**Exercice proposé 1**
Modifiez un extrait de la chronique sur le dernier livre de Christine Angot : recopiez-le en commençant par « C’est le genre » et en poursuivant jusqu'à « avez quatre heures). » inclus, avec « livre » à la place de « ouvrage ».
**Exercice proposé 2**
Reprenez la chronique sur le dernier livre de Christine Angot à la suite de sa dernière phrase et poursuivez-en la rédaction.

**Texte source**
▼

Pour Nicolas Ungemuth, la bulle médiatique créée par la sortie du dernier livre de Christine Angot, est incompréhensible au vu de la nullité criante de cette « oeuvre ».
Nicolas Ungemuth est rédacteur en chef adjoint culture au Figaro Magazine. Il est notamment l’auteur de Garageland (Hoëbeke), d’une biographie de David Bowie (Librio Musique) et du Roman du rock (Le Rocher).
C’est le genre d’intitulé de rubrique qu’on peut trouver dans la presse féminine : « Il vaut quoi le dernier Angot ? ». Une interrogation à laquelle n’importe quel individu sensé répondrait : « Ben il est nul comme les autres, pourquoi cette question ? » Cette évidence n’est pourtant pas du goût de tout le monde : le dernier ouvrage de « l’écrivaine » est traité comme un chef-d’œuvre par une grande partie de la presse, on en parle pour le Goncourt, et d’ailleurs, il est entré sur la première liste de ce prix décati (exercice : citez de mémoire les dix derniers prix Goncourt et détaillez leurs qualités. Vous avez quatre heures).

▲

**Données fournies**
▼

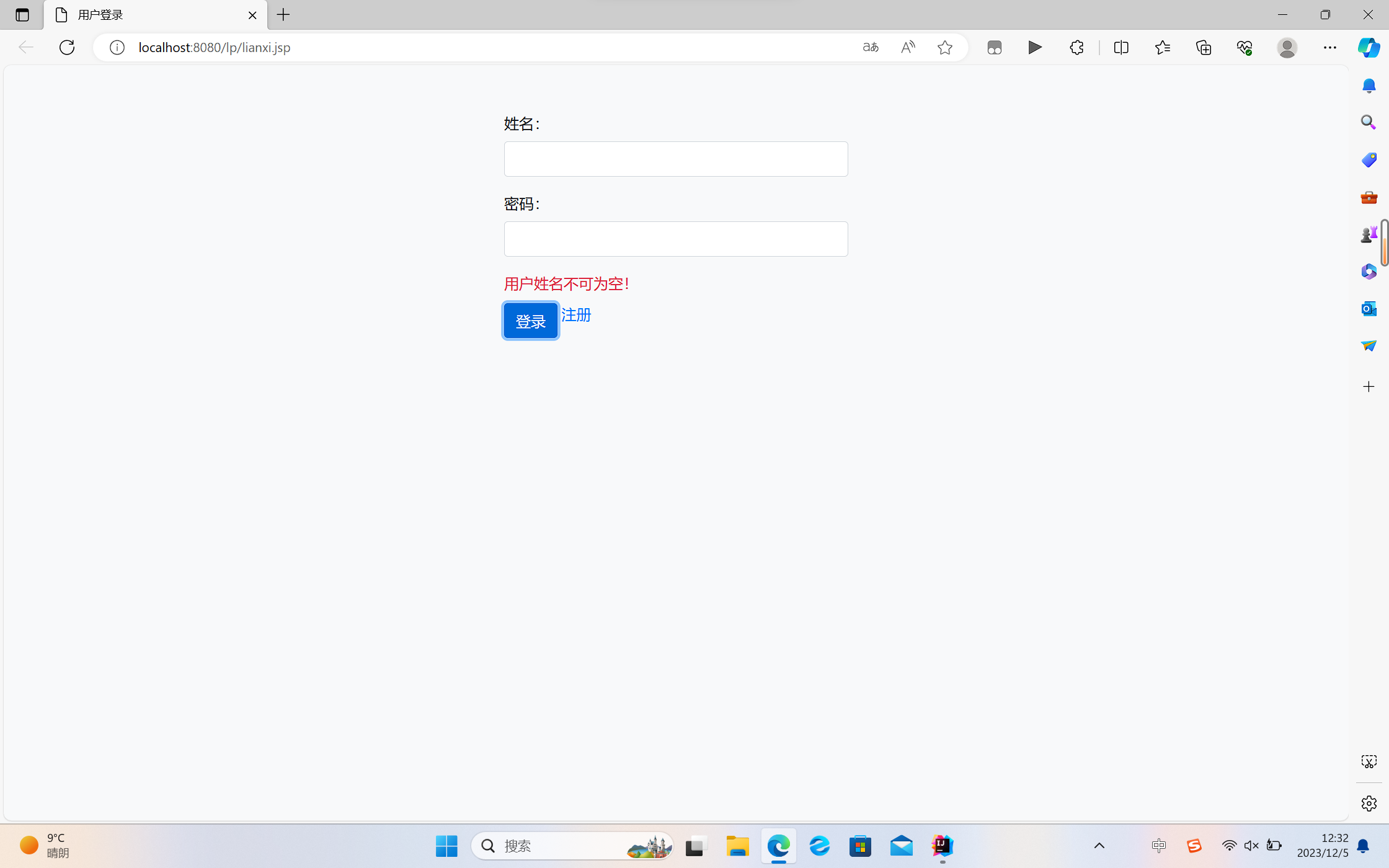Viewport: 1389px width, 868px height.
Task: Open Outlook in Edge sidebar
Action: 1369,308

▲

**Réponse rédigée 1**
C’est le genre d’intitulé de rubrique qu’on peut trouver dans la presse féminine : « Il vaut quoi le dernier Angot ? ». Une interrogation à laquelle n’importe quel individu sensé répondrait : « Ben il est nul comme les autres, pourquoi cette question ? » Cette évidence n’est pourtant pas du goût de tout le monde : le dernier livre de « l’écrivaine » est traité comme un chef-d’œuvre par une grande partie de la presse, on en parle pour le Goncourt, et d’ailleurs, il est entré sur la première liste de ce prix décati (exercice : citez de mémoire les dix derniers prix Goncourt et détaillez leurs qualités. Vous avez quatre heures).

**Réponse rédigée 2**
Avant de tâcher de trouver une explication à cet engouement délirant, il faut évoquer le livre. Christine Angot y parle de sa mère, comment elle a rencontré son père, comment elle a eu sa fille -elle, Christine Angot, à propos de qui d’autre pourrait-elle bien écrire ?! -, alors que ce père vivait avec une autre femme avec laquelle il a eu des enfants. Et puis, page 156, au cas où ses lecteurs ne seraient toujours pas au courant, elle explique que le géniteur la « sodomisait » régulièrement (c’est le quatrième roman évoquant l’inceste, d’autres parlaient de son expérience homosexuelle ou de ses aventures torrides avec des rappeurs oubliés du XXe siècle). Elle en a voulu à sa mère de ne pas avoir réagi, sa mère a culpabilisé. Puis Christine Angot (puisque dans le livre, l’héroïne s’appelle Christine Schwartz puis Angot) a culpabilisé de l’avoir fait culpabiliser. Voilà, c’est fini, comme dirait Jean-Louis Aubert. Alors ?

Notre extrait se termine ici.